» AIM OF THE TASK
A line belongs in the answer if it contains "Collapse"; copy every such line from the entries below.
====== MATERIAL FOR THE TASK
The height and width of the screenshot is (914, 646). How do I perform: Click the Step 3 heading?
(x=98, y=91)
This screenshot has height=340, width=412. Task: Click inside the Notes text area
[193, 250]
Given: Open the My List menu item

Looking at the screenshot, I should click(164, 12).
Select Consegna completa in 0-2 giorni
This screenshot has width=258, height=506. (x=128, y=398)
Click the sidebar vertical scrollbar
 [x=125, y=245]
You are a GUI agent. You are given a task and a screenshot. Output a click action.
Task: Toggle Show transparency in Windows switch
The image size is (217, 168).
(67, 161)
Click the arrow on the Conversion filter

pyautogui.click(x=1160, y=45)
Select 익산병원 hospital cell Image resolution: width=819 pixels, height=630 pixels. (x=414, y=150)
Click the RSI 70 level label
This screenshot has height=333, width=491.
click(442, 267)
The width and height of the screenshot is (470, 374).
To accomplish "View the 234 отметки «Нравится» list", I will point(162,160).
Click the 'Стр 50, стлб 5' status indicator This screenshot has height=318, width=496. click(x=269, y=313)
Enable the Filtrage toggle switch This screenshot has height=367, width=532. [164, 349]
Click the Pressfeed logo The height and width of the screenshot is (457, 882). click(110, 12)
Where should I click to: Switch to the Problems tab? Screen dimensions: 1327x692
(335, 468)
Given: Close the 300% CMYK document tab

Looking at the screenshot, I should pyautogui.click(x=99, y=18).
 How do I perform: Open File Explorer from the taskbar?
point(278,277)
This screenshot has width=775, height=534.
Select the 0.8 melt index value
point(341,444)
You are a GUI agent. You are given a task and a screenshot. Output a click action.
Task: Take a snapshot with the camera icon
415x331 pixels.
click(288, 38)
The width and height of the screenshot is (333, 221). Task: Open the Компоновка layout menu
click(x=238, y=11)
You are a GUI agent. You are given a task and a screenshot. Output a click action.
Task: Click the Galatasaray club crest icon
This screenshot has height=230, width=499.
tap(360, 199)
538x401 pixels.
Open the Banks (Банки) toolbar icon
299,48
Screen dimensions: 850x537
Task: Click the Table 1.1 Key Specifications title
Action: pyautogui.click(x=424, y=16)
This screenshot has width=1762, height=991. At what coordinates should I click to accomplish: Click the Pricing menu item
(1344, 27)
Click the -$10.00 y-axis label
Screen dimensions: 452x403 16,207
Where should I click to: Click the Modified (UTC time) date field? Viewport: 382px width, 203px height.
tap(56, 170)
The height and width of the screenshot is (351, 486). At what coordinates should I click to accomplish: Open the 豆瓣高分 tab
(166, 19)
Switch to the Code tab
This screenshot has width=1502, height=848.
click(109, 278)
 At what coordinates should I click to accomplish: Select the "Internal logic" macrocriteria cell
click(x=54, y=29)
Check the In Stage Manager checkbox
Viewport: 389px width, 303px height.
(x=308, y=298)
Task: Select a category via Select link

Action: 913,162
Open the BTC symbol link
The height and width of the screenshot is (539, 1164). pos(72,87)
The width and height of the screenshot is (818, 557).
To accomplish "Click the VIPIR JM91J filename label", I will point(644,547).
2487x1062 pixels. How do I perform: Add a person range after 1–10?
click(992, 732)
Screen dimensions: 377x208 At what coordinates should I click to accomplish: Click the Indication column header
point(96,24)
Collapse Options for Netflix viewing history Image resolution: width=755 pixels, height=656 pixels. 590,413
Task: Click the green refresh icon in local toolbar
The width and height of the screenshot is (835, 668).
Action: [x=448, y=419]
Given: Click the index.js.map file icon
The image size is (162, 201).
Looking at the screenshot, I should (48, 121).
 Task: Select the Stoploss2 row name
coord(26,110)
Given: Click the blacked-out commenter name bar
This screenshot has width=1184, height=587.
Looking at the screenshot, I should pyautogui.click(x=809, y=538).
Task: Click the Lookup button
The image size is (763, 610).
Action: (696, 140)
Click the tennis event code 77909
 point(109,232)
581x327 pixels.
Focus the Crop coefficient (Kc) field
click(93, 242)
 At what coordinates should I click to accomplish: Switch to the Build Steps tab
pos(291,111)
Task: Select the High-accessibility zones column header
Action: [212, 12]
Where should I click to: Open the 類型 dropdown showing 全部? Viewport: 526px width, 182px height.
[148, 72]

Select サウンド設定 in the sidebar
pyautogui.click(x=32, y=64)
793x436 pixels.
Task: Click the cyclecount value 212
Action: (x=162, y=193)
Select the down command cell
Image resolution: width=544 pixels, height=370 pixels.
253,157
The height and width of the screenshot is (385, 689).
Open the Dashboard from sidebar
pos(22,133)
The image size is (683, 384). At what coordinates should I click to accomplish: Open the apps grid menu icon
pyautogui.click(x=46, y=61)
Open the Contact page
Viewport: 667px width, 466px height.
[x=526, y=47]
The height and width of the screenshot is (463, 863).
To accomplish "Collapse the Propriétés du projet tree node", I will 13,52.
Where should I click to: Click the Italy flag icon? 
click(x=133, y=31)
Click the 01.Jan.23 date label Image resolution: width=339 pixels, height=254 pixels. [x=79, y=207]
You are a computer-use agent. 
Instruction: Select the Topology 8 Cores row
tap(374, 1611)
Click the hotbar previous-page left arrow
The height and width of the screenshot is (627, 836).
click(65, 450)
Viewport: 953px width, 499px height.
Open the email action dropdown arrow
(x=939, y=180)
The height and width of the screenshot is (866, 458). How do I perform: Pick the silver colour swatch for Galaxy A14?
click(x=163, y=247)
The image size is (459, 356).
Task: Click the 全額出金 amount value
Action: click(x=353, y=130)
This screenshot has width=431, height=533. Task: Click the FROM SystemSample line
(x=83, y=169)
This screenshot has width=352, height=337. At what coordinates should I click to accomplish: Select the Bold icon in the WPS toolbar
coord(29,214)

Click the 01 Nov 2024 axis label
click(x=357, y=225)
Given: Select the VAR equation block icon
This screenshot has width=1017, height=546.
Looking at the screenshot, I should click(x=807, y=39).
============
» WRITTEN SOLUTION
Collapse Options for Netflix viewing history Image resolution: width=755 pixels, height=656 pixels. 590,413
To accomplish "Collapse the Propriétés du projet tree node", I will 13,52.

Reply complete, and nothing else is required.